- **ESTRATTO SELEZIONATO**
········

Sapevamo benissimo che era un covo di serpi, che gli avrebbero fatto una guerra senza quartiere, 

è il M5S cosa fà? si presenta del tutto impreparato...

come dicono altri l'onesta da sola non basta, e per ora non sono nemmeno certo di quella in alcune vicende,

per me il M5S ha ancora tanto credito da giocarsi, del resto 20 anni di malgoverno hai voglia di raggiungerli,
ma insomma, speravo in uno slancio più esaltante, non in una partenza ad handicap


----------



## FiglioDelDioOdino (21 Febbraio 2017)

Per candidarsi come Grillino il requisito è basta che respiri e obbedisca.


----------



## tifoso evorutto (21 Febbraio 2017)

FiglioDelDioOdino ha scritto:


> Quei partiti sono stati fondati sulla base di idee filosofico-politiche differenti, e tra essi esiste un dibattito, una conflittualità; il m5s invece annulla tutto questo favorendo l'atomizzazione delle idee dove tutti valgono uno e uno non vale una mazza, prefigurando scenari orwelliani; è comunismo mascherato, per questo nato disonestamente.



Una delle cose che mi ha sempre tranquillizzato dei cinquestelle è appunto che i fascisti gli danno del comunista e i comunisti dei fascisti,


normale, i rappresentanti di queste cariatidi di pensiero non riescono ad evolversi in altre filosofie sociali.

Comunque la cosa è importante anche per un altro aspetto, vuol dire che sotto sotto sia ambedue gli riconoscono delle ideologie di fondo, era peggio se venissero considerati di centro.

········

- **PARTI DELL'ESERCIZIO**
1. Riproduci l'estratto sul M5S da "per me il M5S" a "respiri e obbedisca.".
2. Riprendi l'estratto sul M5S dal punto in cui si ferma e portalo avanti.
Le righe qui sotto sono un materiale a sé, distinto dall'estratto sul M5S.

- **Voci su dove compaiono gli elementi**
········

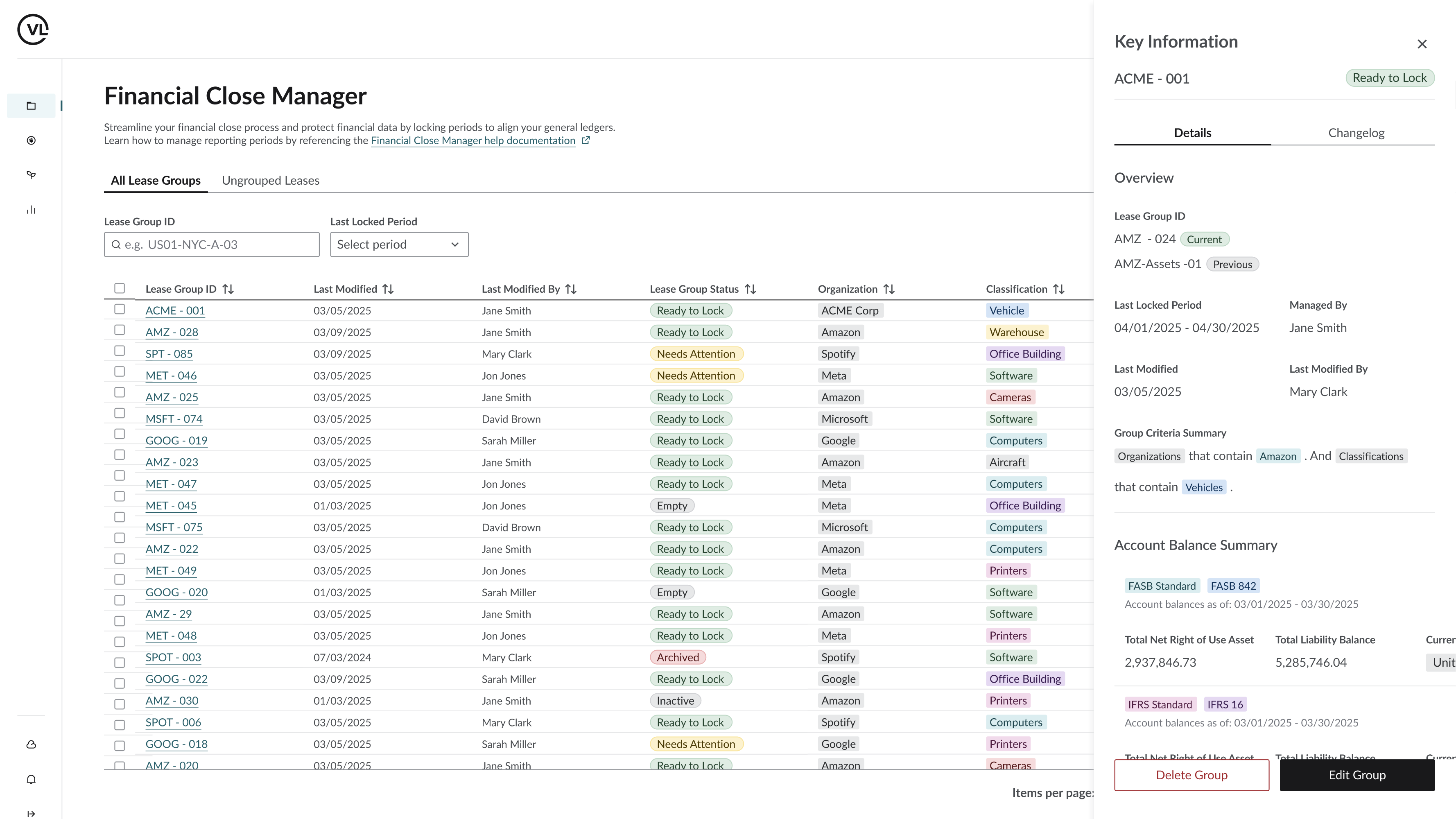Click the Delete Group button
The image size is (1456, 819).
[1191, 775]
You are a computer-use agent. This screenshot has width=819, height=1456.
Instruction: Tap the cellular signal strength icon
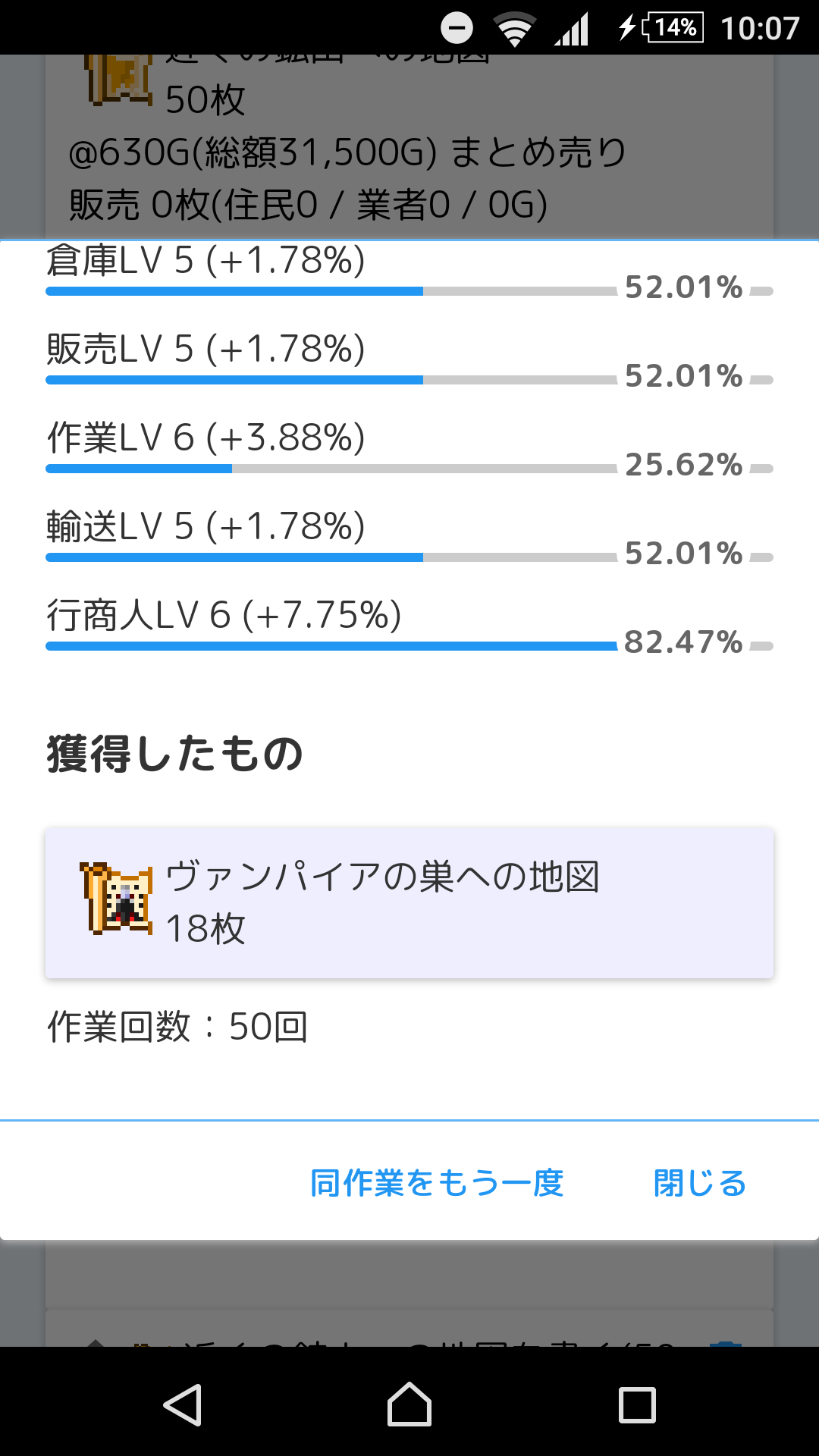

········

- **RISPOSTE**
1.
per me il M5S ha ancora tanto credito da giocarsi, del resto 20 anni di malgoverno hai voglia di raggiungerli,
ma insomma, speravo in uno slancio più esaltante, non in una partenza ad handicap


----------



## FiglioDelDioOdino (21 Febbraio 2017)

Per candidarsi come Grillino il requisito è basta che respiri e obbedisca.

2.
Il centro dovrebbe essere la casa dei razionalisti, ma in politica e sopratutto in Italia, tendenzialmente è quella degli opportunisti privi di ideali.


----------



## Milanforever26 (21 Febbraio 2017)

Super_Lollo ha scritto:


> Io mi chiedo come tu faccia , dopo tutto quello che è stato NON fatto in questi 3 anni letteralmente buttati di governo... come fai ?
> 
> cosa salvi ?
> 
> ...



Più che altro io credo che si debba votare un partito nel momento in cui se ne condivide l'idea portante..
Il punto è: quale sarebbe l'idea fondante del PD? Ricordo che il PD è nato mettendo insieme correnti molto diverse del centro sinistra in particolare i DS e la margherita in un ottica bipolare per assomigliare la partito democratico americano (vi ricordare Veltroni che faceva la campagna elettorale scimmiottando Obama col "si può fare"?)

Io non voto PD, ma mi chiedo chi lo vota cosa si aspetta di diverso da quanto visto fino ad ora..oppure gli va bene così..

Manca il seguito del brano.